O pior defeito de um executivo é ter medo de estar frente a frente com os clientes, se esconder dos funcionários. Não se atualizar também. Mas o principal é esse de não ir para a linha de frente, não dar a cara para os clientes e para os funcionários.
O que é mais difícil na hora de gerir mais de 4 mil funcionários?
Não diria que é o mais difícil, eu diria que é o mais importante é manter essa turma engajada. Eu acredito que isso se faz com e muita comunicação, reconhecimento e proximidade.
Você entrevista candidatos?
Um papel importante do líder é sempre estar procurando talentos no mercado. Para algumas posições eu faço parte do processo de entrevistas.
Exame. Tem alguma pergunta que você sempre faz?
Não tem uma pergunta específica, mas o que eu gosto de entender numa entrevista é se a pessoa tem talento. Se a pessoa é talentosa, isso é uma das coisas mais importantes na entrevista. Porque sobre o trabalho específico a gente consegue ensinar. Eu acho que a grande sacada do entrevistador é conseguir identificar quem é o mais talentoso, quem tem mais potencial porque para a tarefa específica a gente consegue treinar a pessoa, agora talento não.
Você leva trabalho para casa? Faz home office?
Não faço home office formalmente, mas na minha posição eu tenho que estar disponível. Equilibro vida pessoal e profissional mas estou 24 horas por dia disponível para a empresa. Então, eventualmente eu trabalho em casa, mas não é uma rotina. Minha posição pede isso, mas eu tento respeitar o horário familiar e privado dos meus funcionários. É lógico que quando precisa todo mundo sempre está disponível, mas eu tento respeitar demais o tempo das pessoas com as suas famílias, principalmente aos fins de semana para que voltem na segunda-feira com energia total.
Quais os principais acertos da sua carreira até agora?
Uma escolha muito acertada na minha carreira foi escolher a Otis como empresa para se trabalhar, esse foi o principal acerto. Um segundo ponto: eu acredito que o foco na carreira acadêmica foi muito importante, e se atualizar academicamente sempre foi um acerto muito importante. Fiz engenharia na Poli e MBA pela FGV. Uma boa formação foi uma decisão acertada e uma série de cursos de extensão que eu fiz para me manter atualizado em relação a negócios a gestão de pessoas, a tendências de mercado não só no Brasil como também no resto do mundo, essas atualizações e esses extensões que eu sempre me mantenho foram muito importantes para fazer com eu não parasse no tempo.
Na cadeira de presidente, de qual feito você mais se orgulha?

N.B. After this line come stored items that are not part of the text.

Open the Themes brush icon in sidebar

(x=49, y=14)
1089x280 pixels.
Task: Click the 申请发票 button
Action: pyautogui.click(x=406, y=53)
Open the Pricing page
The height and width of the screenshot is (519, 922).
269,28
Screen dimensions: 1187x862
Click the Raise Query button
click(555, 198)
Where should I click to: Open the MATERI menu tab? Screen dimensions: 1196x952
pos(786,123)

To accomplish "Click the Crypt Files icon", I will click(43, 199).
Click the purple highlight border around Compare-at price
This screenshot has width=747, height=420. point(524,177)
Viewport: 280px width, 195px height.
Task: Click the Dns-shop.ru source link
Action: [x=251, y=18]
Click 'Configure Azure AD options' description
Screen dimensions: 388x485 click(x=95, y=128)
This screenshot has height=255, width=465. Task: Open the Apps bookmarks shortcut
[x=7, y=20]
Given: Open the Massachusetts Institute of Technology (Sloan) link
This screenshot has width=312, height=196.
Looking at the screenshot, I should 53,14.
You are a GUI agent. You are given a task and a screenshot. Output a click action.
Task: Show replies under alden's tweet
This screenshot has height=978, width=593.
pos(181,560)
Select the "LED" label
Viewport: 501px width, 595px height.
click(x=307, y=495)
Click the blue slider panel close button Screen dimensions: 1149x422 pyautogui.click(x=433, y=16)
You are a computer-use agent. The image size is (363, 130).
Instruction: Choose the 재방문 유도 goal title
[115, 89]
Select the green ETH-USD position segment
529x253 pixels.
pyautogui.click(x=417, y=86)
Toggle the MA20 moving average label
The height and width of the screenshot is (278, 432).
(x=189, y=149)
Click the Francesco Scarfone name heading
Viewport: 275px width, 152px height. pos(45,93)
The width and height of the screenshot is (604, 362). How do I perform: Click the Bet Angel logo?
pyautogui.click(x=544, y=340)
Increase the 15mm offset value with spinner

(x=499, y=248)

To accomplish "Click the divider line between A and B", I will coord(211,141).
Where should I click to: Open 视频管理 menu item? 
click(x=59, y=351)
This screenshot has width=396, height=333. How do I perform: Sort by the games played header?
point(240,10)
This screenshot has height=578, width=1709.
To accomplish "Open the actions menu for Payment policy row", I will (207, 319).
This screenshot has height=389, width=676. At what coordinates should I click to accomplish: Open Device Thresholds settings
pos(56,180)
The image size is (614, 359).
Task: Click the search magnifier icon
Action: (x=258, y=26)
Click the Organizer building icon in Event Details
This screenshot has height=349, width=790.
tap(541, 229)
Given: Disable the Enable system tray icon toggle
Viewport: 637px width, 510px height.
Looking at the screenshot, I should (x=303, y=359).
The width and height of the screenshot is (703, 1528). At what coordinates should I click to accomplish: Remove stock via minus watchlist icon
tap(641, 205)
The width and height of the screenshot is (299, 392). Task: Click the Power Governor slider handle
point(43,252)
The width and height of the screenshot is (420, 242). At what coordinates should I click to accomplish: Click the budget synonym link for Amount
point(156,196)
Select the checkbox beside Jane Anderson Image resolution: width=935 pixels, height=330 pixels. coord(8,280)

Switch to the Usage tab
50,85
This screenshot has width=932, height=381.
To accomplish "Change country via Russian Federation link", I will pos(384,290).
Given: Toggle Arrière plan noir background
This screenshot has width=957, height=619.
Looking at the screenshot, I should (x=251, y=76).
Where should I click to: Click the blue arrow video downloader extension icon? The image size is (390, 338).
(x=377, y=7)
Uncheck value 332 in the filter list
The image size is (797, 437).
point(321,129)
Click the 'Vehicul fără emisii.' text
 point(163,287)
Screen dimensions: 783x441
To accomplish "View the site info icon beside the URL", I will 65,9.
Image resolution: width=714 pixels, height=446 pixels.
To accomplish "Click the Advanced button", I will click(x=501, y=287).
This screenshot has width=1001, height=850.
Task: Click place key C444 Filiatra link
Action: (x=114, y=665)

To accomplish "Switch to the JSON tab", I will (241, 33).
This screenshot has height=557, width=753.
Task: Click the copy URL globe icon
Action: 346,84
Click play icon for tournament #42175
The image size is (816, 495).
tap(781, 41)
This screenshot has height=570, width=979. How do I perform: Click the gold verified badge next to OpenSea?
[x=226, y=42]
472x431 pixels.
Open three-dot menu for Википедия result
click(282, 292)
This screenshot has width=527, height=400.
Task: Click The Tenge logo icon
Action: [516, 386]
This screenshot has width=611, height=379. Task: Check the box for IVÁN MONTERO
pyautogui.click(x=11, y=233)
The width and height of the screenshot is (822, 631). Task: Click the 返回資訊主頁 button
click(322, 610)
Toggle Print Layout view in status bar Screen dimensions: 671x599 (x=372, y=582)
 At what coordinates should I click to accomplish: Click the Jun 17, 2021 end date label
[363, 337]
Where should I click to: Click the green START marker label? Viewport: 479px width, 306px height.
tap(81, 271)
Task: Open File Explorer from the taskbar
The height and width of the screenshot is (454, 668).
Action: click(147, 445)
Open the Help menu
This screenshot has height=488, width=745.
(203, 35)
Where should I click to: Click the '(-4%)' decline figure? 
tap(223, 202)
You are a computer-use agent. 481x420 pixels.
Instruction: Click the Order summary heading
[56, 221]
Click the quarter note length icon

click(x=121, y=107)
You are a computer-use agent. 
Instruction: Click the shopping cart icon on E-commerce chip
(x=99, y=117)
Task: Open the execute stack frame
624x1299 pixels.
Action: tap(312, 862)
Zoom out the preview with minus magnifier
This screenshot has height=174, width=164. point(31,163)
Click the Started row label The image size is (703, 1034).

Orgulho-me muito de conseguir manter crescendo uma organização com tantas pessoas e implementar tantos projetos importantes que temos implementado, como lançamento de novos produtos e a transformação digital que a gente está implementando na empresa. Estamos fazendo uma revolução digital dentro da Otis.
O que vai mudar com essa revolução digital?
É fruto de parceria com a Apple, Microsoft e AT&T. Até o ano que vem todos os nossos técnicos de campo, de manutenção e instalação, vão ter um iPhone com aplicativos que estão sendo desenvolvidos para fazer com que o nosso atendimento seja muito mais ágil e mais eficaz. Esses aplicativos que estamos desenvolvendo vão mudar a relação entre o usuário e o elevador. O modo como você usa o elevador vai mudar. O elevador vai entender que você tem um aplicativo no seu celular, vai entender que você está chegando no prédio, e você vai conseguir fazer o chamado de fora do elevador, vai entender que você está chegando no seu prédio e que você precisa sair do térreo e ir para o 10º andar onde você mora, por exemplo.
Quando isso vai acontecer?
Muito em breve. Essa parte dos aplicativos que a gente está desenvolvendo. Vou dar um outro exemplo mais forte e que nós já estamos fazendo. Hoje alguns elevadores já estão ligados via telefonia à nossa matriz. Imagina que o elevador parou em Porto Alegre, se ele for um elevador desses nossos que estão interligados, meu engenheiro daqui consegue fazer o elevador voltar a funcionar. O elevador é um computador, o engenheiro consegue entrar na placa e pode fazer ele voltar a funcionar a distância. Toda essa transformação é um projeto mundial, mas a implementação em larga escala está acontecendo na minha gestão.